A prefeita de Bayeux, Luciene de Fofinho, teve mais um revés após uma determinação da 1ª Câmara do Tribunal de Contas da Paraíba que aponta a suspensão de pagamentos residuais decorrentes de um contrato controverso. O contrato em questão, firmado sem licitação, envolve um escritório advocatício especializado no acompanhamento de medidas administrativas e judiciais relacionadas ao recebimento de royalties devidos ao município pela Agência Nacional do Petróleo.

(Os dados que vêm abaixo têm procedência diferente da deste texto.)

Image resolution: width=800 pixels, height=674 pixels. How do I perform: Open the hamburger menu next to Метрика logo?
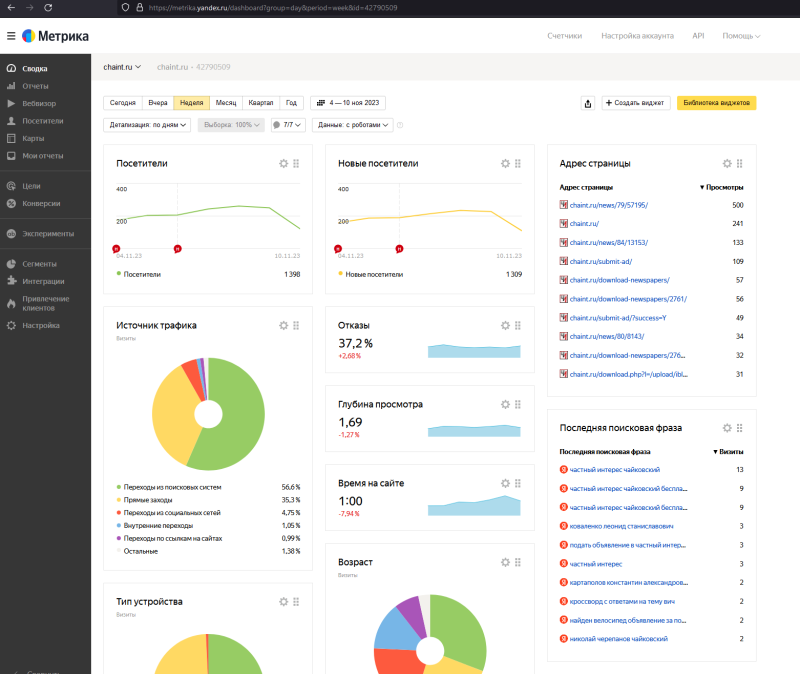pos(10,36)
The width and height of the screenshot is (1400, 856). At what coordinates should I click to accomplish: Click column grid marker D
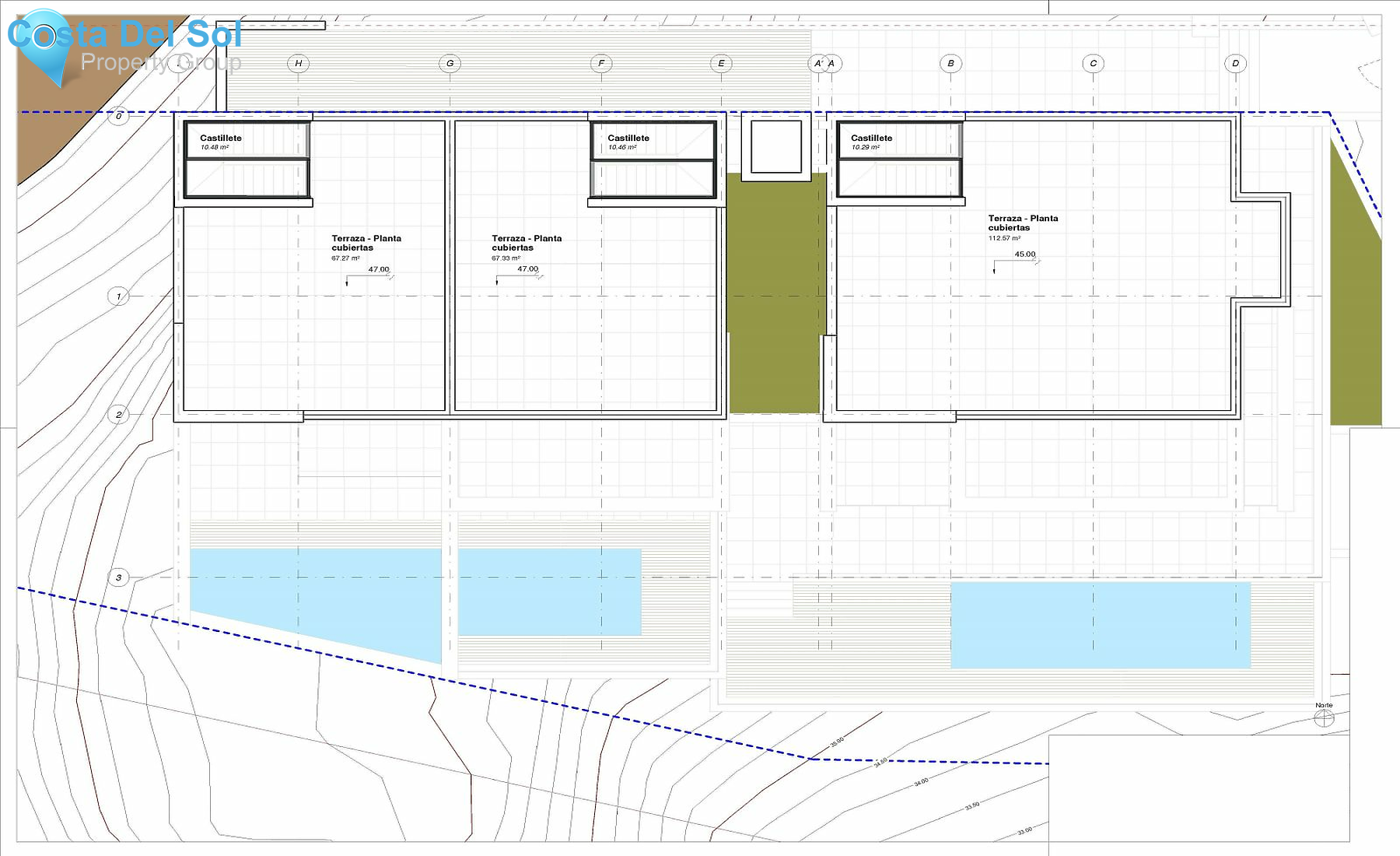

O Processo de Inexigibilidade nº16754/21, que foi desaprovado na manhã de quinta-feira (28), agora está sob a análise do Pleno do Tribunal de Contas, após ser transformado em Tomada de Preços Especial, de acordo com o voto do relator Fábio Nogueira, que foi acompanhado unanimemente. Esta decisão segue uma tendência recente da Corte, que tem optado pela suspensão de contratos desse tipo até que haja uma decisão definitiva na esfera judicial correspondente aos processos em andamento.
Além da suspensão dos pagamentos residuais, a 1ª Câmara impôs uma multa de R$ 10 mil à prefeita de Bayeux. Ainda cabe recurso, mas a decisão do Tribunal de Contas coloca em destaque a má gestão municipal e levanta sérias preocupações sobre a transparência e legalidade dos contratos celebrados pela prefeitura.